Attorneys at Williams Parker, one of the most established firms in Sarasota, have long wanted to go global.
The firm, Chief Operating Officer Brad Robbins says, sought to follow clients who required counsel on specific legal needs in a foreign land, from protecting patents to opening factories. But launching an office in a foreign country is a cost-prohibitive venture loaded with risks and challenges, especially for a medium-size firm in a small town.
Williams Parker, a firm with 44 attorneys founded in 1925, is the first and only Florida firm in the alliance. “This has been an something we always wanted to do,” says Robbins. “It's democratized the global opportunity. This is the new model for global law.”
The traditional model is to build a big firm in the U.S., usually to more than 1,000 attorneys, and go after work abroad in emerging markets such as China and Brazil. That approach, however, is a tough sell for law firms these days, considering how much the recession dented the law services industry. Plus, it's difficult to maintain quality of legal counsel spread across international boundaries.
That makes the International Alliance, and similar groups like it, all the more appealing to Robbins and his colleagues. The firm has used the group to help clients with interests everywhere from France to China.
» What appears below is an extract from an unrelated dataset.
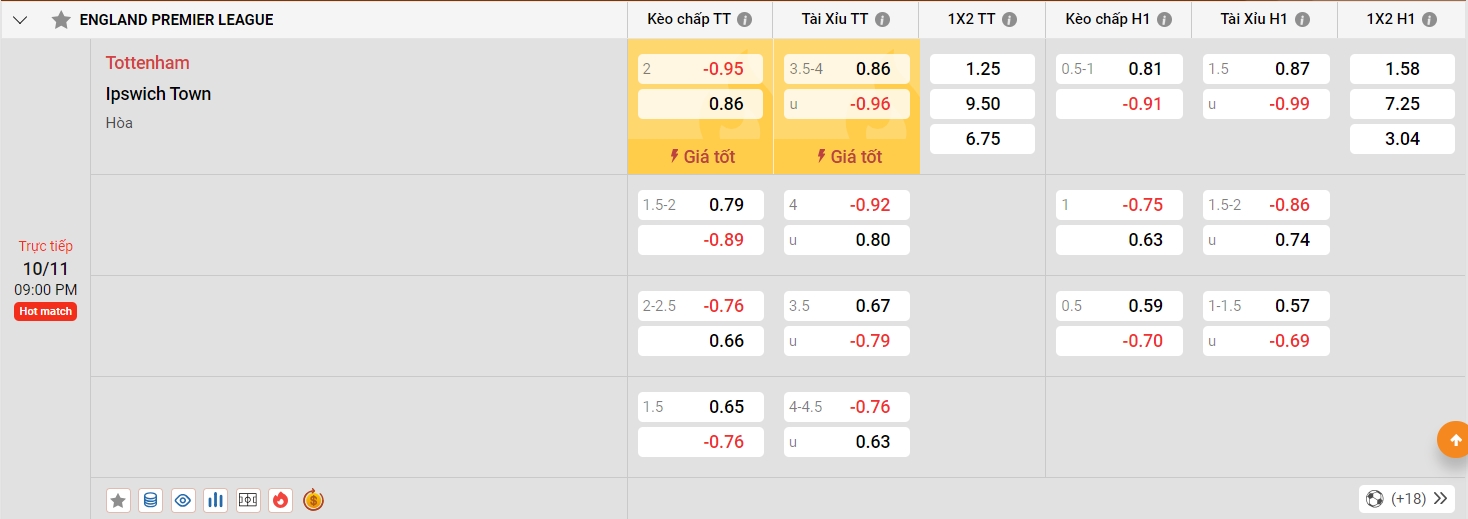Image resolution: width=1468 pixels, height=519 pixels.
Task: Collapse the England Premier League section chevron
Action: coord(21,20)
More specifically, Williams Parker, through the alliance, has helped one client expand a back-office support center in Mumbai; helped another client establish a joint-venture manufacturing operation in Mexico; and referred a third client to an attorney who could offer quick legal advice on an employment issue in Germany.
“The business world is getting more global, and people are doing work all over,” says Michael Wilson, a tax attorney with Williams Parker. “The alliance is our tool to help clients flourish in a hot, flat and crowded world.”
Williams Parker also says alliance membership recently helped it win a major new account, of a multinational company with a Florida headquarters.
Carol Myers, an attorney with the firm who specializes in benefits law, spearheaded that victory. The company approached her recently to bid on some benefits consulting. She prepared a bid, and added that Williams Parker, through the alliance, could help the company with its myriad issues in the 20 other countries in which it does business. The firm won the business, says Robbins, over some much larger competition.
“We were able to show them our broad capacity,” says Myers, previously an attorney at Holland & Knight, a global giant with more than 1,000 lawyers spread through 18 offices. “I didn't have any international contacts on my own.”
Williams Parker has further utilized the alliance to broaden its network of U.S.-based attorneys with which it works. It connected with a Michigan-based firm, for example, that has a staff attorney who is an expert in health and welfare benefits law — a niche even narrower than Myers' specialty. Myers has since created a working group with that firm. “We don't have competition among members,” says Robbins, “so we are much more willing to share information.”